* [INSTRUCTION]:
Copy the data word for word, starting at its first line and ending at the line that contains "This screenshot has height=565, width=981.".

* [GIVEN DATA]:

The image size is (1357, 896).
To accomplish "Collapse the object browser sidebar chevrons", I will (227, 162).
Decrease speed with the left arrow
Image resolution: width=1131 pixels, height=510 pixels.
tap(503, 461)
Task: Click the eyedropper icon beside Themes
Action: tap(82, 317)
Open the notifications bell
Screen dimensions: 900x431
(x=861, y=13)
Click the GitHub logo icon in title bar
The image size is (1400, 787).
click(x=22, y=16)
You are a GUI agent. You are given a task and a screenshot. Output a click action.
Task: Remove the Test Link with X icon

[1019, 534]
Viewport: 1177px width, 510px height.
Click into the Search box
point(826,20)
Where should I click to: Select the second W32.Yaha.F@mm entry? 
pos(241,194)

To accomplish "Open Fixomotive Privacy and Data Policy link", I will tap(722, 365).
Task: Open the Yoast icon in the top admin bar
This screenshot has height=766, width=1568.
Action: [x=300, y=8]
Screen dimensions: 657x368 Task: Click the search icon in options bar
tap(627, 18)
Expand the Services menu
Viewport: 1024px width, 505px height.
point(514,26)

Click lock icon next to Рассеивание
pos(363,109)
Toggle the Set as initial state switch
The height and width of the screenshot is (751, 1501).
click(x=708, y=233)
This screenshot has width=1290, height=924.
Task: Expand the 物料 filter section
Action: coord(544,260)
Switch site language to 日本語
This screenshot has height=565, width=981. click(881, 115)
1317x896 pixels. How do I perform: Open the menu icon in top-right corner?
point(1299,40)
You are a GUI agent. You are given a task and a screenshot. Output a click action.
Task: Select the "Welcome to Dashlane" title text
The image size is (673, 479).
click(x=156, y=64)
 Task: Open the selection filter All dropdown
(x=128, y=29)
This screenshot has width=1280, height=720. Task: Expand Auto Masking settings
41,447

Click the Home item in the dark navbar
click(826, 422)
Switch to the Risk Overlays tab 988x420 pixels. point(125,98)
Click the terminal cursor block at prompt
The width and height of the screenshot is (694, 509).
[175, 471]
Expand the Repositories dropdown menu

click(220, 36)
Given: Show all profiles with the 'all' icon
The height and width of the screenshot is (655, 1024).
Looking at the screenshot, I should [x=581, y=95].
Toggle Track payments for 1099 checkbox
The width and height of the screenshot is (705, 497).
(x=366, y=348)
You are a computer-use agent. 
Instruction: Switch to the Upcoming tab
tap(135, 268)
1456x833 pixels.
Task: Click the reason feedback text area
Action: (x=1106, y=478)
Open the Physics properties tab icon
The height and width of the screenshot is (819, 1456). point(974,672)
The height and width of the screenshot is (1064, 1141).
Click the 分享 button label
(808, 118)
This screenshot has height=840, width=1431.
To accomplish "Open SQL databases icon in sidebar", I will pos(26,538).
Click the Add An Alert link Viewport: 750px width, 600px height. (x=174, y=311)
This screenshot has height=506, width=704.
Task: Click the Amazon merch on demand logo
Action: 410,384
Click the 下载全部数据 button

* [PROBLEM SOLUTION]:
The image size is (1357, 896).
To accomplish "Collapse the object browser sidebar chevrons", I will (227, 162).
Decrease speed with the left arrow
Image resolution: width=1131 pixels, height=510 pixels.
tap(503, 461)
Task: Click the eyedropper icon beside Themes
Action: tap(82, 317)
Open the notifications bell
Screen dimensions: 900x431
(x=861, y=13)
Click the GitHub logo icon in title bar
The image size is (1400, 787).
click(x=22, y=16)
You are a GUI agent. You are given a task and a screenshot. Output a click action.
Task: Remove the Test Link with X icon

[1019, 534]
Viewport: 1177px width, 510px height.
Click into the Search box
point(826,20)
Where should I click to: Select the second W32.Yaha.F@mm entry? 
pos(241,194)

To accomplish "Open Fixomotive Privacy and Data Policy link", I will tap(722, 365).
Task: Open the Yoast icon in the top admin bar
This screenshot has height=766, width=1568.
Action: [x=300, y=8]
Screen dimensions: 657x368 Task: Click the search icon in options bar
tap(627, 18)
Expand the Services menu
Viewport: 1024px width, 505px height.
point(514,26)

Click lock icon next to Рассеивание
pos(363,109)
Toggle the Set as initial state switch
The height and width of the screenshot is (751, 1501).
click(x=708, y=233)
This screenshot has width=1290, height=924.
Task: Expand the 物料 filter section
Action: coord(544,260)
Switch site language to 日本語
This screenshot has height=565, width=981. click(881, 115)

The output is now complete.